◆ Task item
Please print out the entries below unchanged and skip the images.

◆ Stored data entries
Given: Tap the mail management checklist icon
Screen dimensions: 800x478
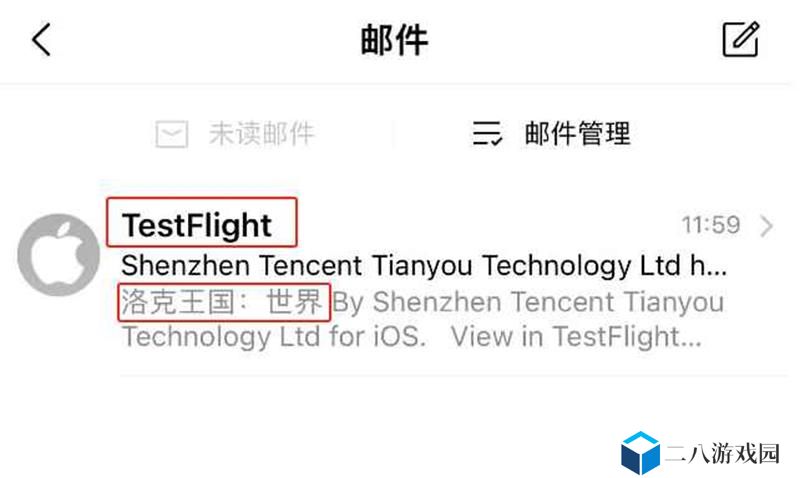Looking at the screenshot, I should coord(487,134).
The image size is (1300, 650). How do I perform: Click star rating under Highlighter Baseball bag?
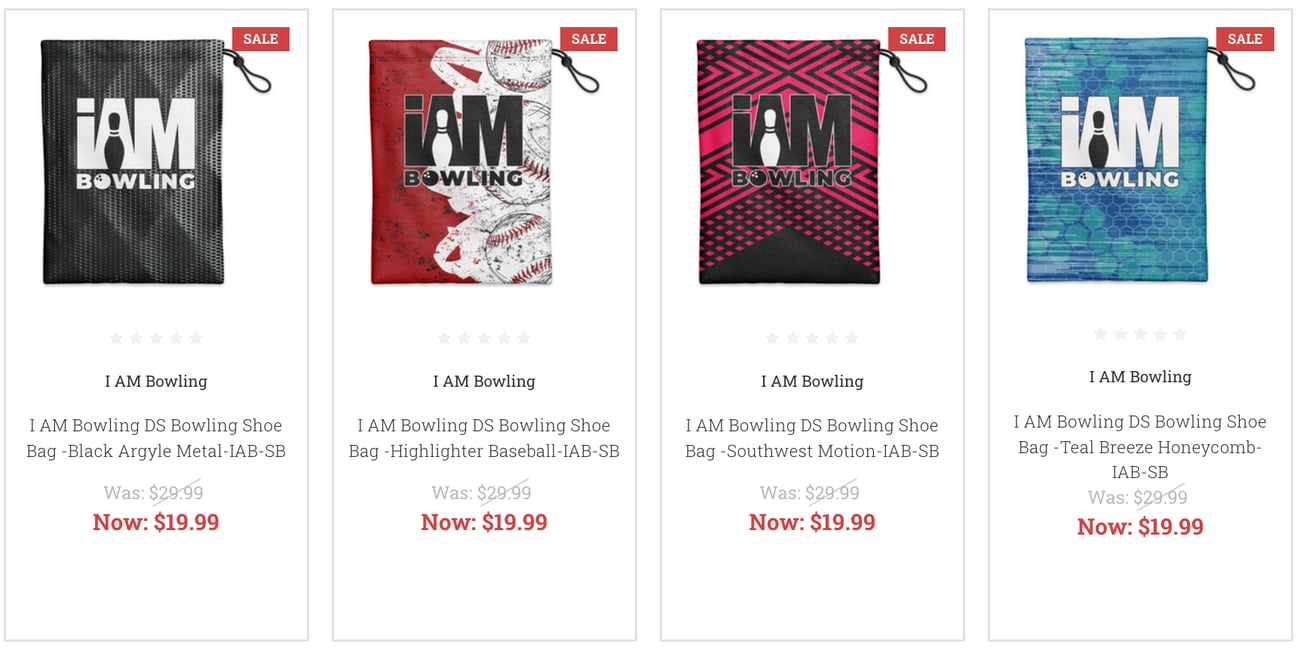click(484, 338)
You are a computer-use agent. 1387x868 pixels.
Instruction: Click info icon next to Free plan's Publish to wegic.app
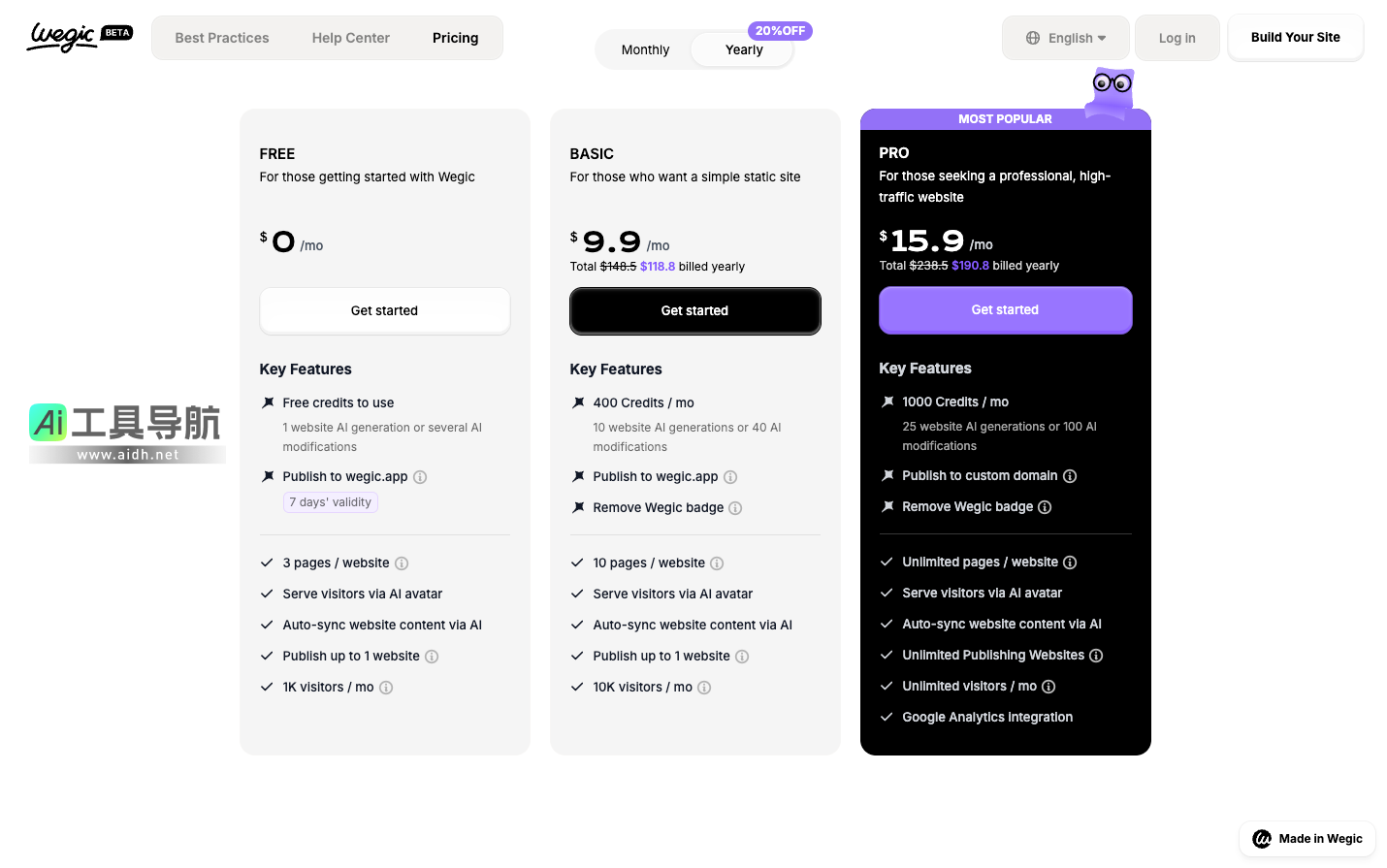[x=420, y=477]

◆ Finished exercise
Given: Tap the mail management checklist icon
Screen dimensions: 800x478
Looking at the screenshot, I should coord(487,134).
The image size is (1300, 650). How do I perform: Click star rating under Highlighter Baseball bag?
click(484, 338)
You are a computer-use agent. 1387x868 pixels.
Instruction: Click info icon next to Free plan's Publish to wegic.app
[x=420, y=477]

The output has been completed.